IpAddress referenced by the Binding is, obviously, a property of one of our own classes in the code behind. In order to make this own class “compatible” with DataErrorValidationRule, it must implement the IDataErrorInfo[4] interface. This interface declares an indexer, which receives as parameter the name of the property being validated and checks the value of this property. If the value turns out to be badly formed, then the indexer may return an error message; otherwise, it simply returns null.

public class Computer : IDataErrorInfo

{

        public string Name { get; set; }

        public double Age { get; set; }

        public string IpAddress { set; get; }

        public string this[string columnName]

        {

                get

                {

                        switch (columnName)

                        {

                                case "Name":

                                        if (string.IsNullOrEmpty(this.Name))

                                                return "Name must not be empty";

                                        break;

                                case "IpAddress":

                                        if (string.IsNullOrEmpty(this.IpAddress))

                                                return "IP address must not be empty";

                                        var parts = this.IpAddress.Split('.');

                                        if (parts.Length != 4)

                                                return "IP address must contain 4 numbers, separated by dots";

                                        foreach (string part in parts)

                                        {

                                                int intPart;

                                                if (!int.TryParse(part, out intPart)

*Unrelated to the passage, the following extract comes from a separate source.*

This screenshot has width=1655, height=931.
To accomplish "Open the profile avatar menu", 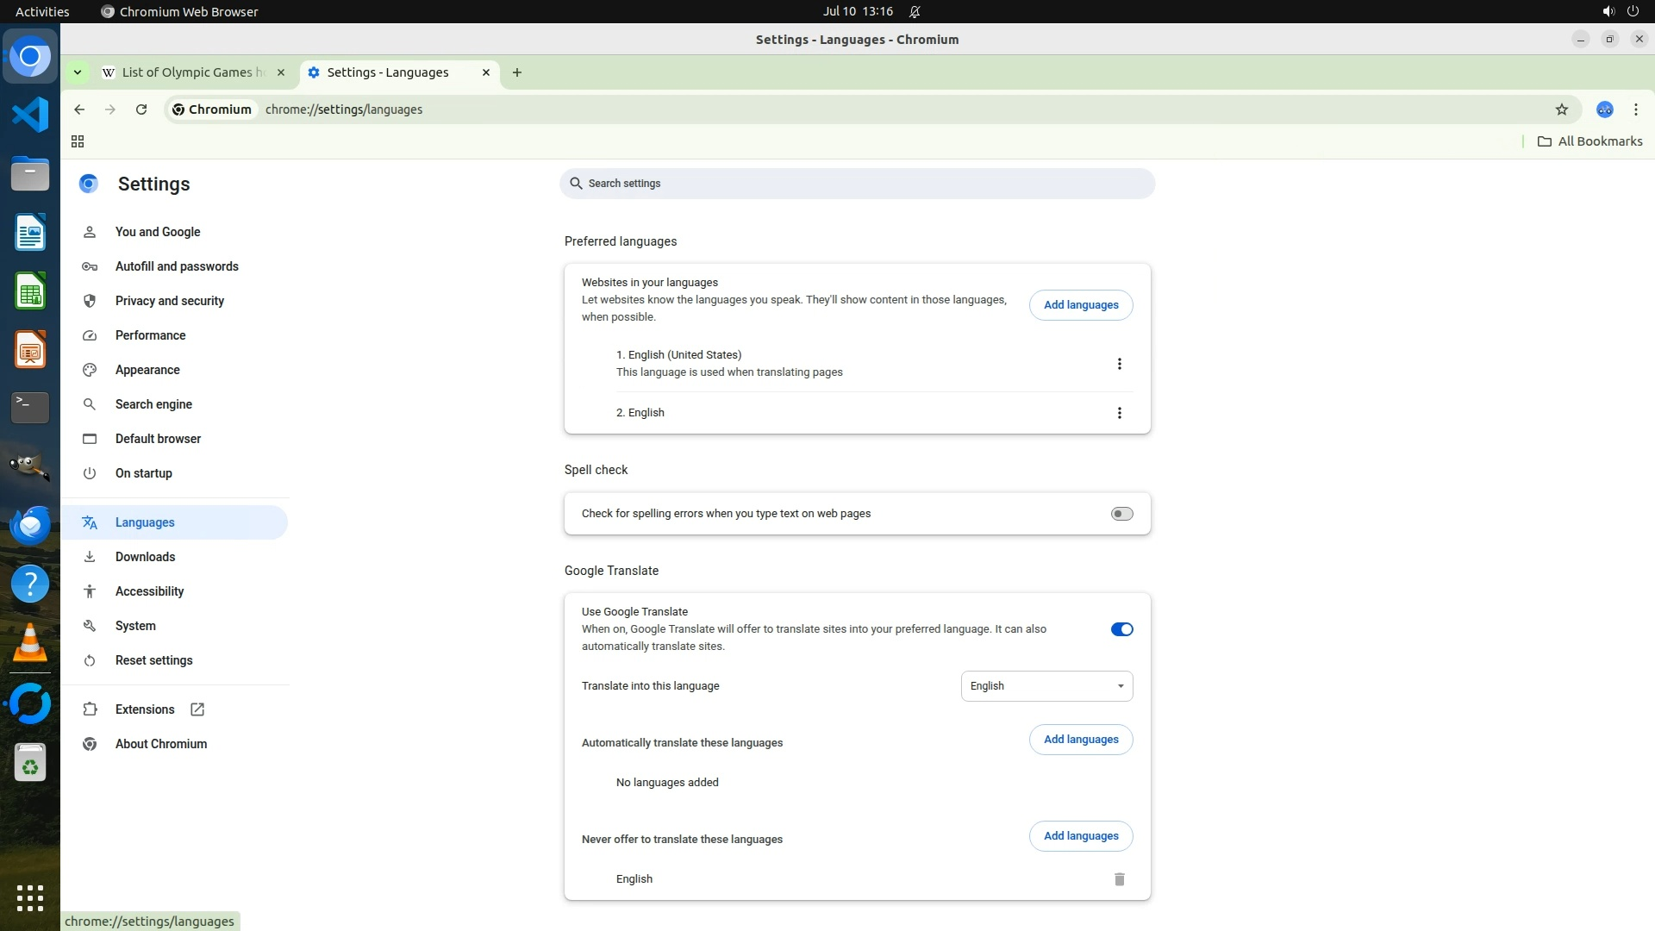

                                                                                        || intPart < 0 || intPart > 255)

                                        return "IP address must contain integers, each between 0 and 255";

                                        }

                                        break;

                        }

                        return null;

                }

        }

}

As can be seen, validating the Name property only requires to check whether it is empty or it is not. The same check is needed to apply to IpAddress, but this is not sufficient only. IpAddress has to be splitted into several pieces by using dots as delimiters (string.Split), and then one has to check whether the number of the resulting pieces is four. Finally, one has to check whether each piece can be converted to an integer (int.tryParse), and whether its value is between 0 and 255.

Note that we have not specified any validation code for the Age property! In such cases, the default WPF validator is used, depending on the type of the given property (double): it checks whether the textbox is not empty and its content can be converted to double.

When running our current application, one can notice that while red frames appear around the badly formed textboxes, no error message pops up. The reason is that we need to make our textboxes capable to notice validation errors. A relatively easy way is to define a default style (Section XII.2) for textboxes, in which a trigger (Section X) is used to observe the Validation.HasError property of a textbox, whose bool value shows whether such an error has occurred. If it has, the trigger sets the ToolTip property of the textbox to the error message, and all of this can be realized in a slightly complicated way, as follows:

<Style TargetType="TextBox">

        <Style.Triggers>

                <Trigger Property="Validation.HasError" Value="true">

                        <Setter Property="ToolTip"

                                        Value="{Binding RelativeSource={x:Static RelativeSource.Self},

                                                                                        Path=(Validation.Errors)[0].ErrorContent}"/>

                </Trigger>

        </Style.Triggers>

</Style>



[4] The IDataErrorInfo interface can be found in the System.ComponentModel namespace.